*ASSIGNMENT*. Find the line containing "You are a computer-use" in the entries below. Restate it and each line after it, word for word, up to and including the line containing "Instruction: Open the Privacy Statement link".

*EXERCISE MATERIAL*.

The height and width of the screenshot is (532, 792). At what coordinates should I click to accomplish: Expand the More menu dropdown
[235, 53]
...
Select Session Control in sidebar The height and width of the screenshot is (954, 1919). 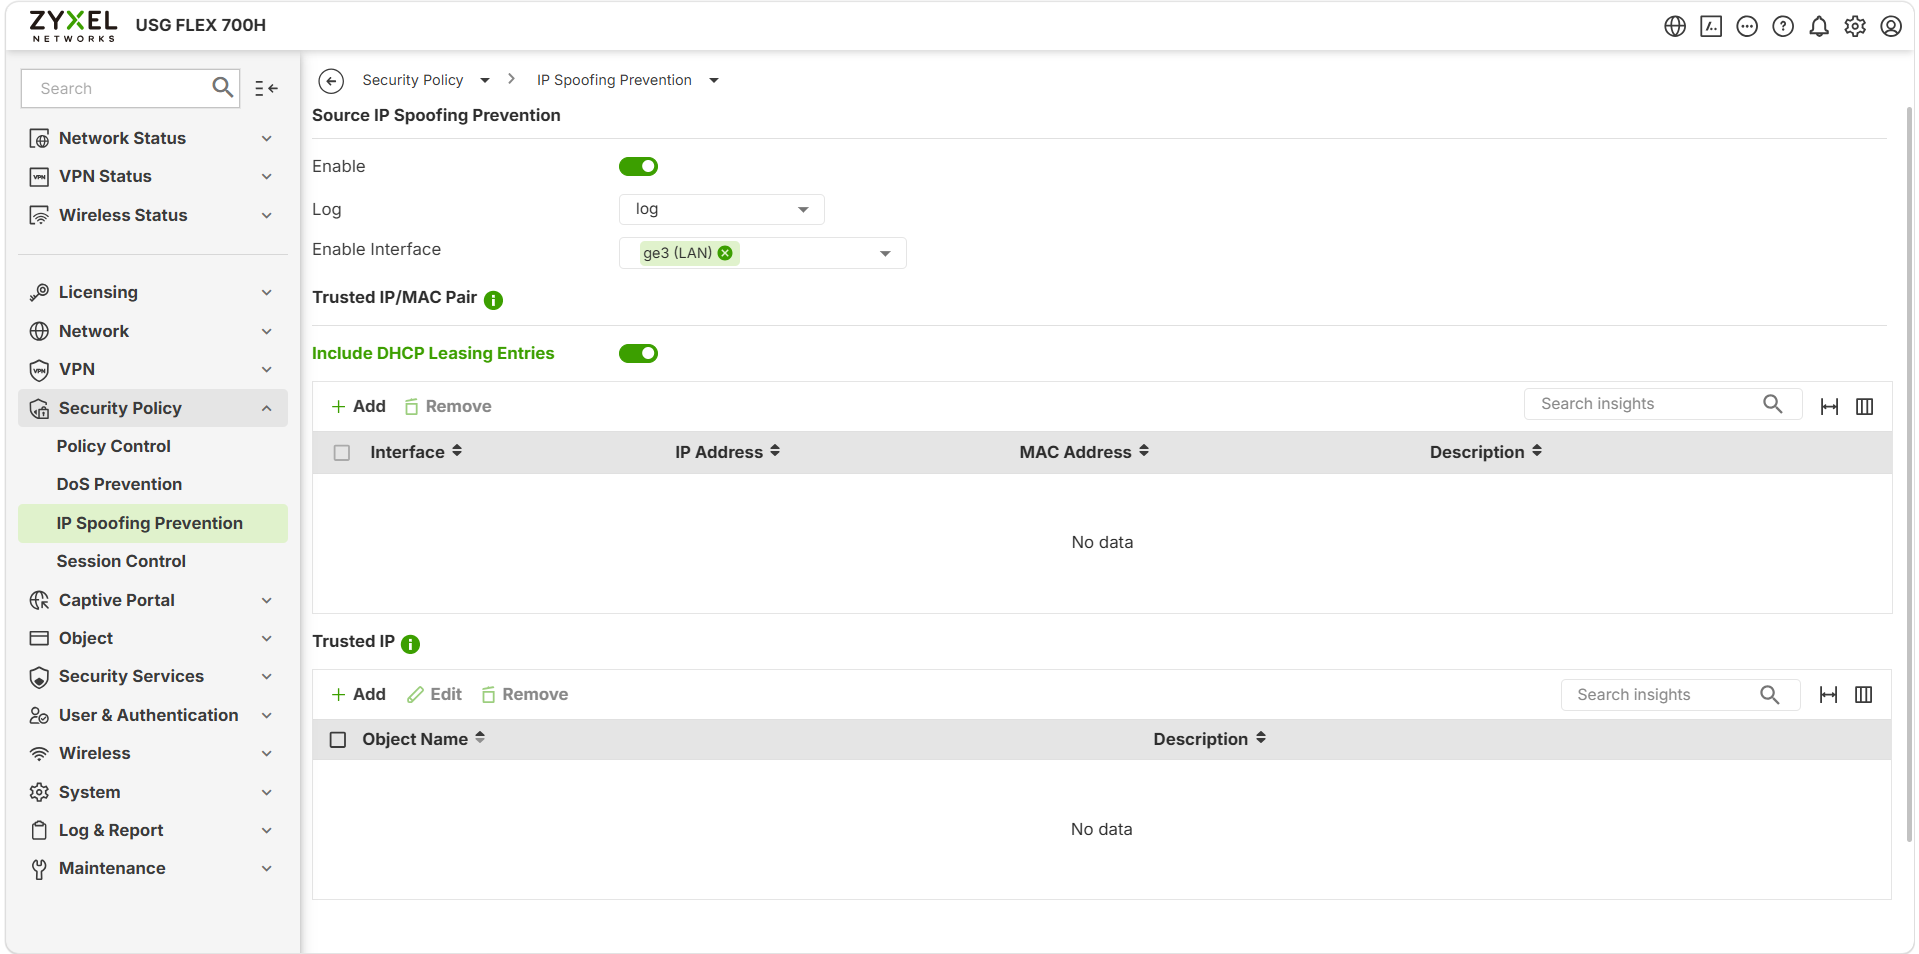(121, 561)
--
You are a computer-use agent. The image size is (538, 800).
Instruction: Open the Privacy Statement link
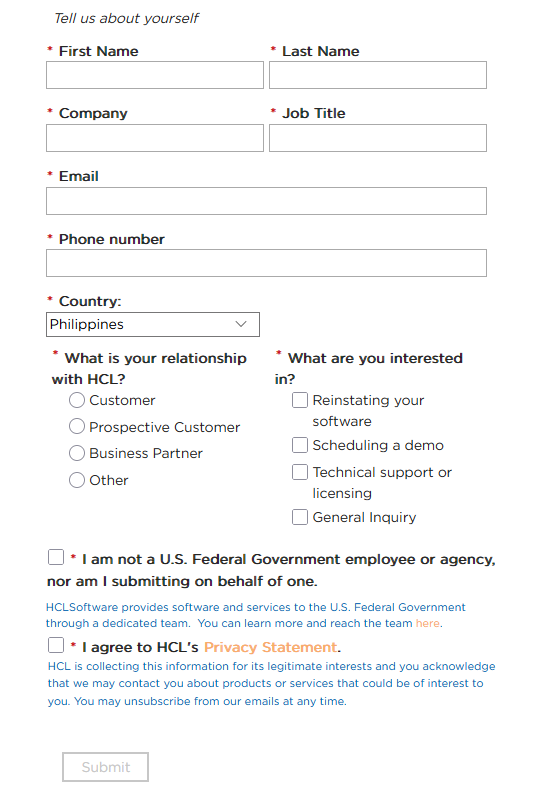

*EXERCISE SOLUTION*.
You are a computer-use agent. The image size is (538, 800).
Instruction: Open the Privacy Statement link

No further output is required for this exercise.